Thursday, January 31, 2019

If writing is your practice

the only way you can fail is to not write.

I have been thinking a lot lately about motivation. Last week at the monthly Ohio SCBWI Society of Children's Book Writers and Illustrators meeting we set writing goals and talked about self- discipline. I had invited a guest speaker to the meeting, the lovely young adult and adult fiction writer Kerry Winfrey. She spoke about the importance of setting small, achievable goals.

(Kerry, for the record, is the mom of a toddler, so she can't always count on a long stretch of time to write. Some days, she admits, 250 words is all she can manage, and she feels good about that!)

We had a lot of new faces at our meeting.

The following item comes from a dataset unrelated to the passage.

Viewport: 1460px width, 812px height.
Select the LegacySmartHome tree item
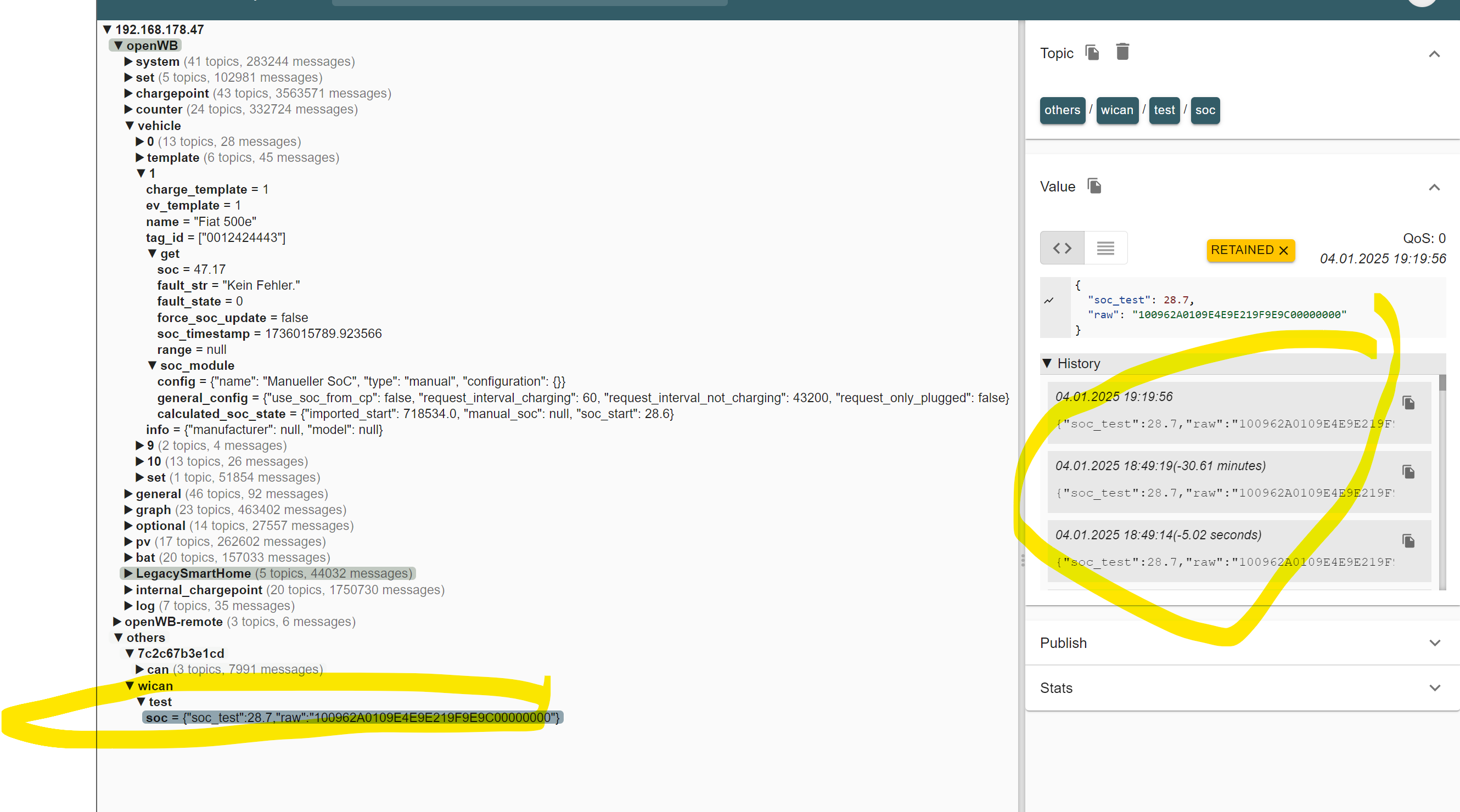tap(193, 573)
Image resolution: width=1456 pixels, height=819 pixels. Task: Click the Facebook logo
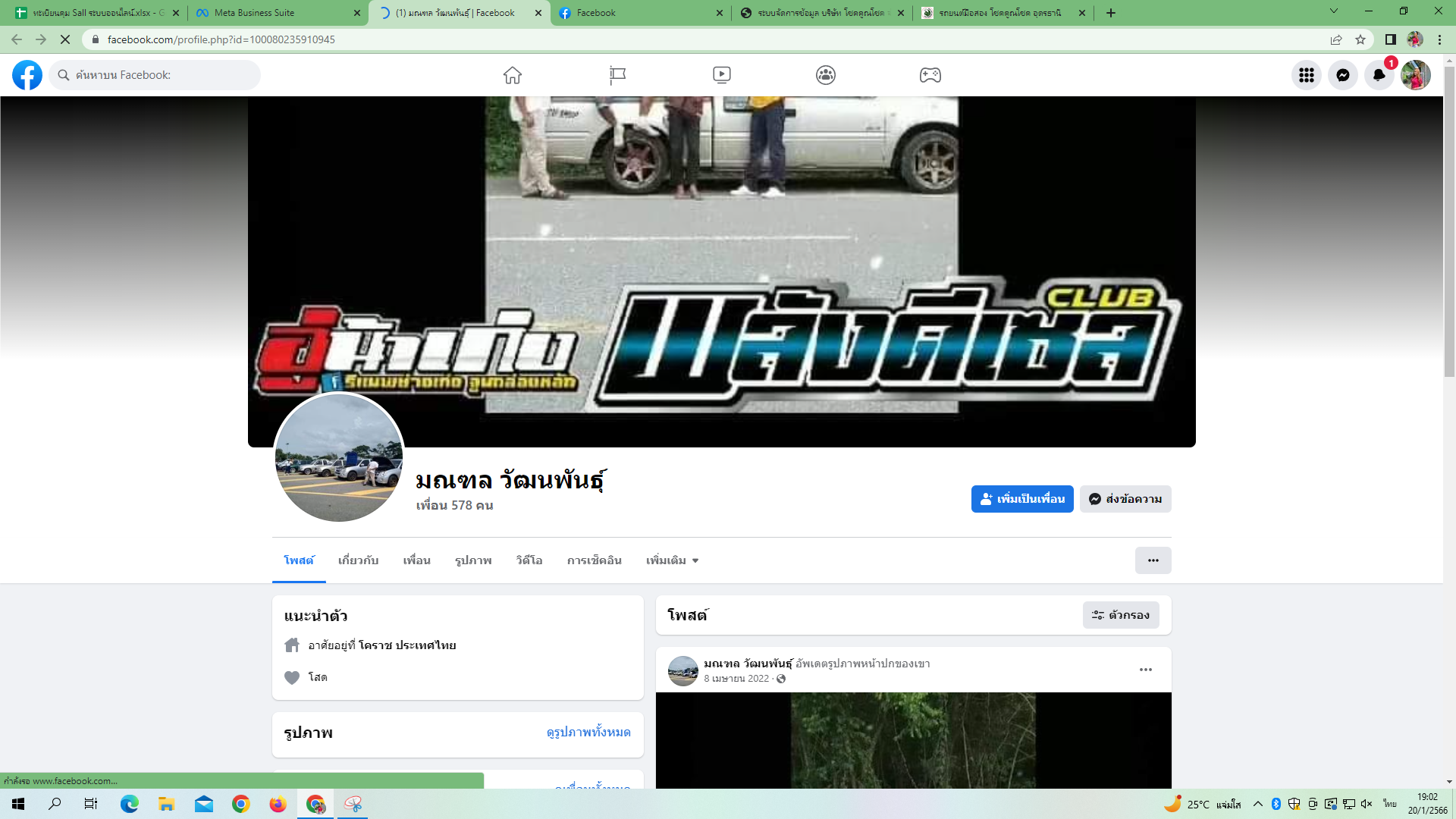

Brand new, just-dipping-their-toes-into-living-a-creative-life writers and illustrators. You can see the stars in their eyes. The dreams of bestsellers and awards and movies being made out of their books.

I didn't want to burst their bubbles by telling them that while it's great to dream big, the reality will likely fall far short. If they want to be writers, they're going to have work hard at it-- work hard at it, in all likelihood, without any acknowledgement for a very long time.

If ever.

Which isn't to say that you still can't have a fulfilling creative life. For me that means writing most days. Scrawling out a few pages in my journal in the morning or during my fifteen minute break at my day job. Writing a few pages on the novel I've been working on. Writing a post for this blog.

These are all things I can control, examples of my writing practice. Most of my words are not read by others and may never be. I've had to make peace with that over the years. Honestly, I continue to make peace with it every day. The trick, I've found, is to go All In with the work--throw myself wholeheartedly into writing and revising-- while at the same time acknowledging that the final product (ie: a published book on a shelf) is out of my control.

Elizabeth Gilbert in Big Magic explains it better:

"My creative expression must be the most important thing in the world to me (if I am to live artistically), and it also must not matter at all (if I am to live sanely)."

Yeah. So, that's not easy. But today at least, as I write the words I am writing to you now, as I prepare to open up my work in progress,

it's all I've got.





3 comments:

  1. I read your word and your books. Your creative practice is an inspiration to many, like me, in the trenches still writing and hoping. Still writing and enjoying.